Effects of combination therapy of a CDK4/6 and MEK inhibitor in diffuse midline glioma preclinical models.

BACKGROUND: Diffuse midline glioma (DMG) is an incurable brain cancer without a single FDA-approved drug that prolongs survival. CDK4/6 inhibitors have been evaluated in children with DMG with limited efficacy. Since MAPK pathway activation is upstream of cell proliferation, we hypothesized that MEK inhibitors may increase the anti-tumor effects of CDK4/6 inhibitors. Here, we evaluated the efficacy of the CDK4/6 inhibitor ribociclib and the MEK inhibitor trametinib in human and murine DMG models to investigate combinational effects. METHODS: We conducted in vitro and in vivo assays using DMG cell lines from human patient-derived xenografts (PDX) and genetically engineered mouse (GEM) models. In vitro, we assessed synergy across human DMG lines. In vivo, we evaluated therapeutic effects with histological examinations, survival analysis, pharmacokinetic measurements, and RNA-sequencing analysis. RESULTS: In vitro, ribociclib and trametinib had variable synergistic effects against human DMG cell lines.

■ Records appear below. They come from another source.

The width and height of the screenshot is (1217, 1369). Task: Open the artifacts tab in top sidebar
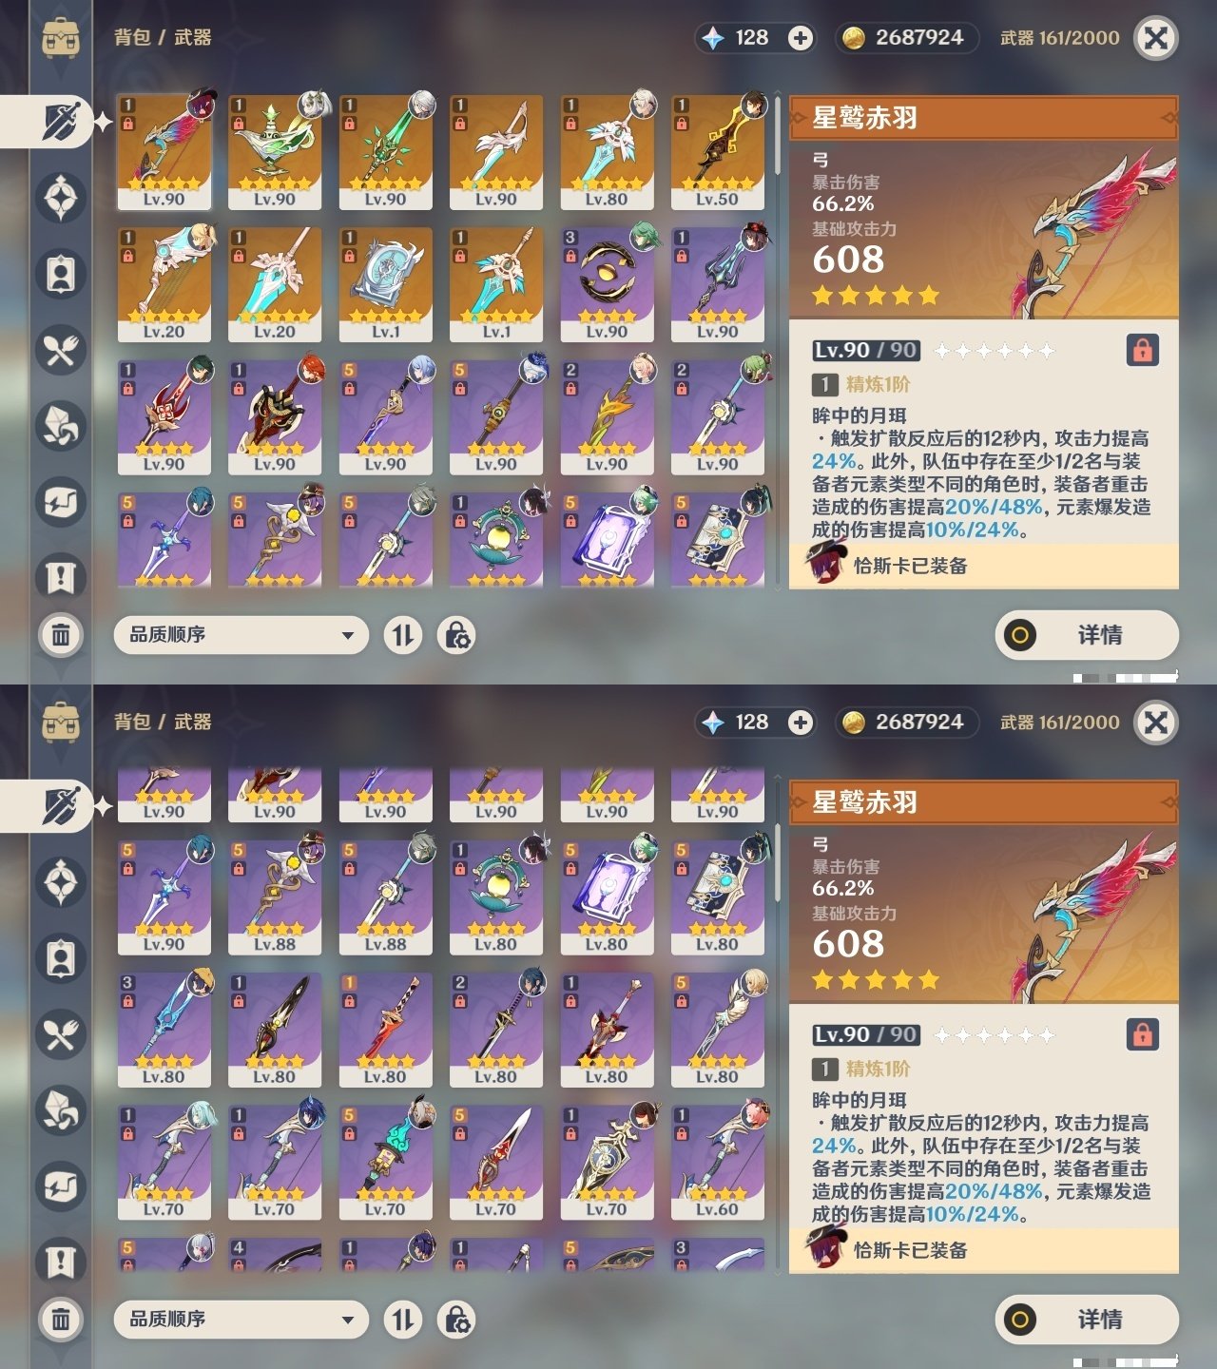61,198
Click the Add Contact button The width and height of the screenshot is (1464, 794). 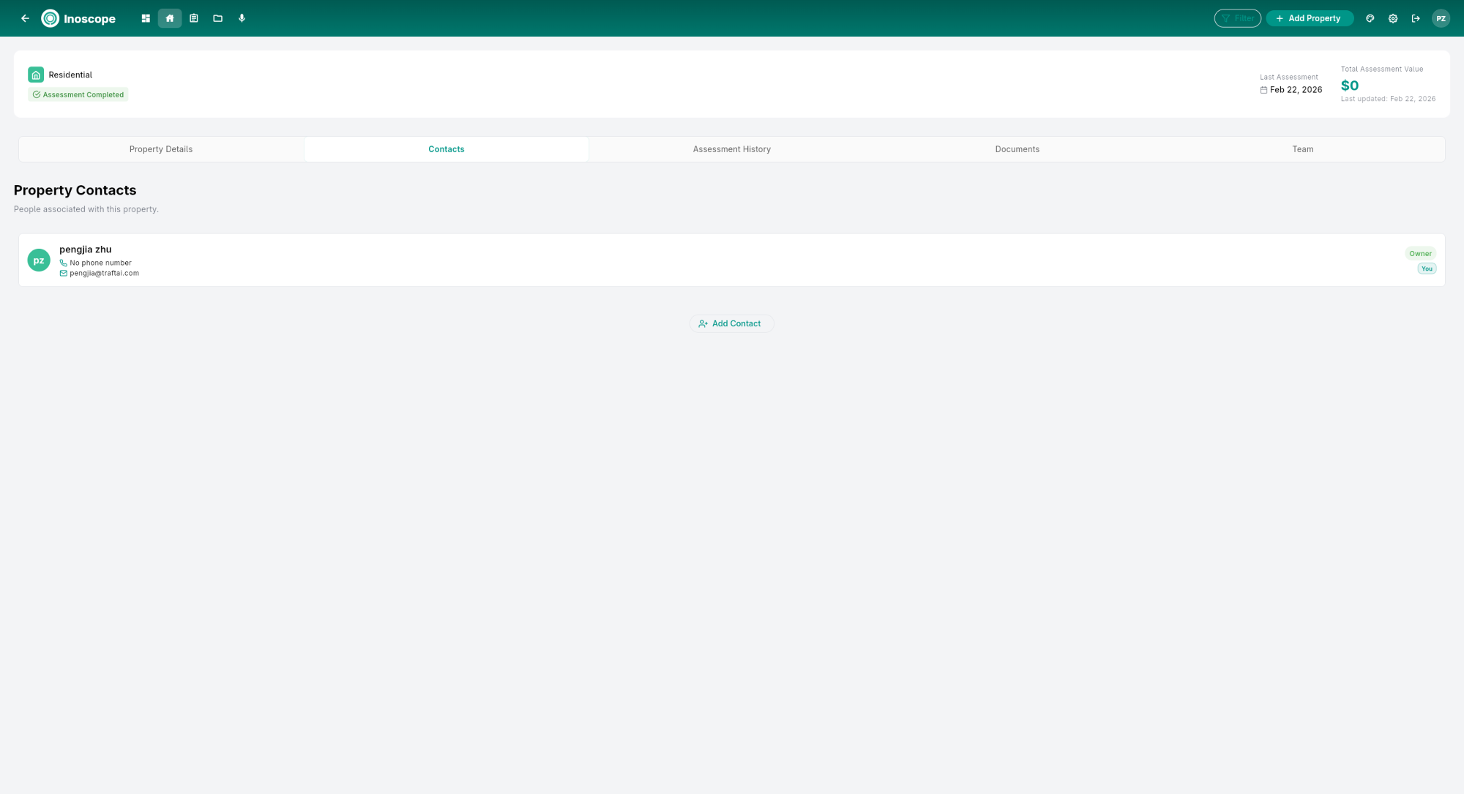(731, 323)
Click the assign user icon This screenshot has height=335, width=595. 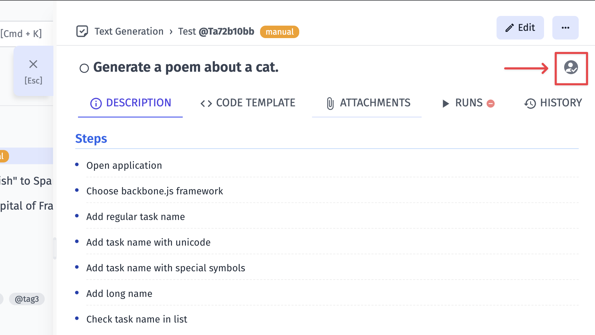pyautogui.click(x=571, y=68)
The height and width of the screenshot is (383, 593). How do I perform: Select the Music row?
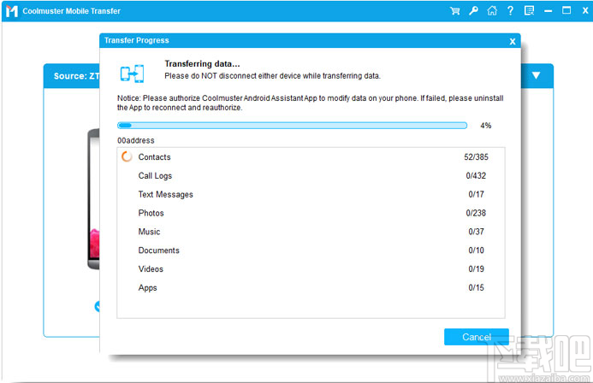[310, 232]
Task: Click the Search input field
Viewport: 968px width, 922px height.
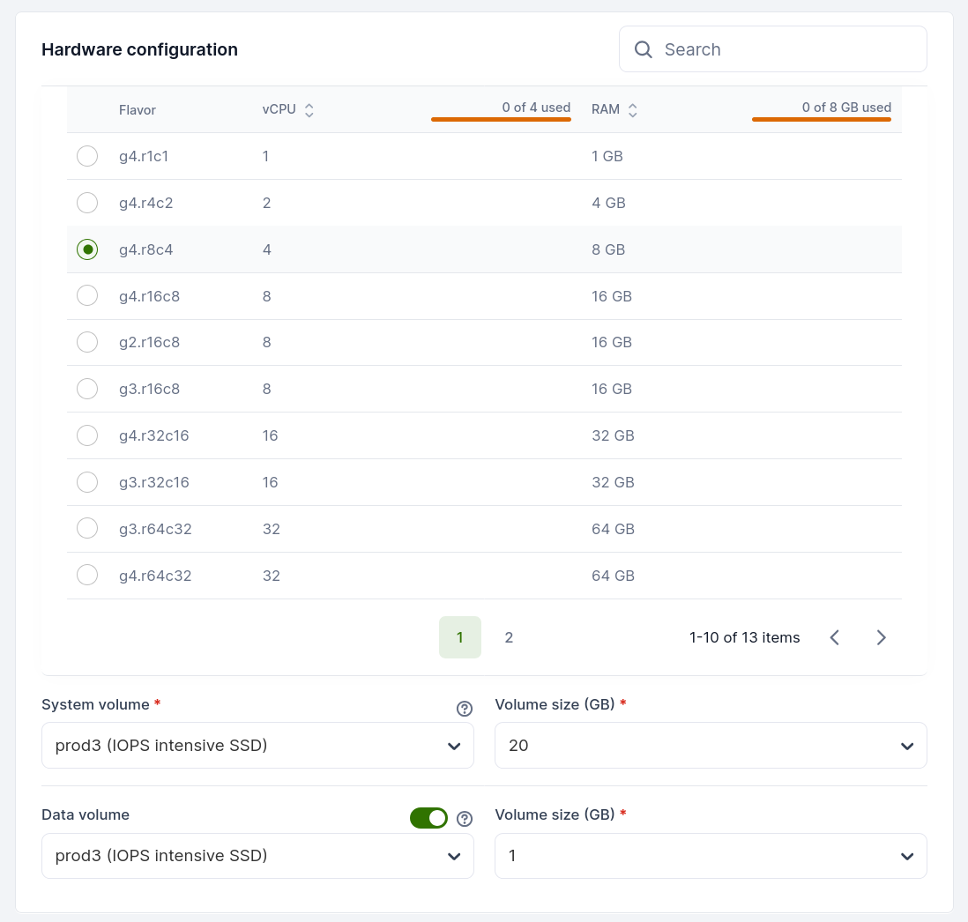Action: pyautogui.click(x=785, y=49)
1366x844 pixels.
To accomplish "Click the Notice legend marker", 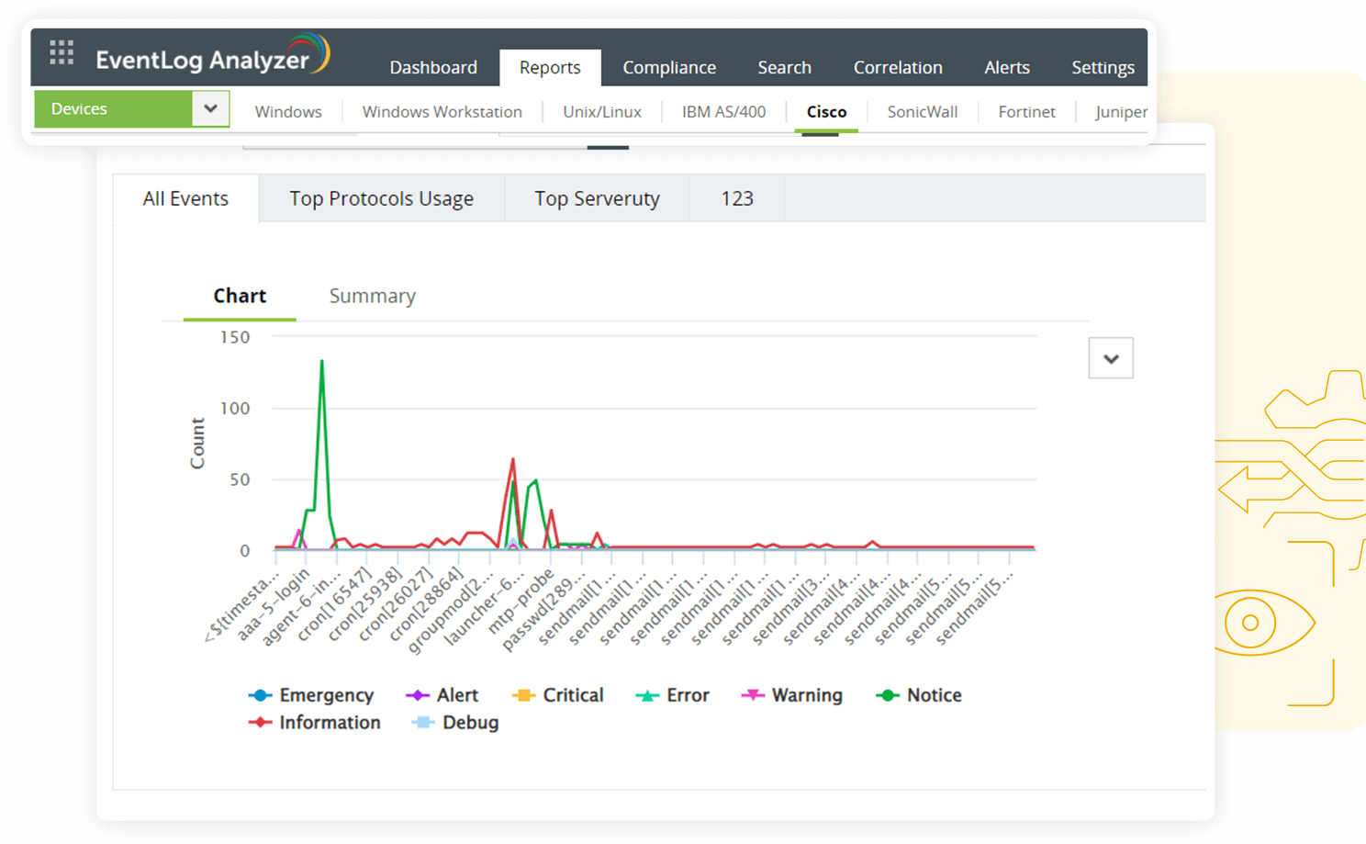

In vivo, a five-day treatment with combination therapy in the GEM DMG model significantly decreased cell proliferation and increased apoptosis compared with the vehicle, with trametinib having mostly cytotoxic effects and ribociclib having primarily cytostatic effects. In addition, a 21-day treatment with combination therapy significantly prolonged mice survival compared with the vehicle in the GEM DMG model (median survival: 112 days vs. 71.5 days, log rank test p = 0.0195). In an orthotopic PDX model, combination therapy did not prolong mice survival compared with vehicle, ribociclib, and trametinib. LC/MS analysis showed adequate drug delivery across the blood-brain-barrier (BBB) into tumor tissue in both GEM and PDX models. Transcriptomic analysis in the GEM model suggests that combination therapy inhibited the MAPK pathway and inflammation. CONCLUSIONS: Combination therapy with ribociclib and trametinib significantly prolonged survival in the GEM model but not in the PDX model, highlighting the importance of testing novel therapies in diverse models.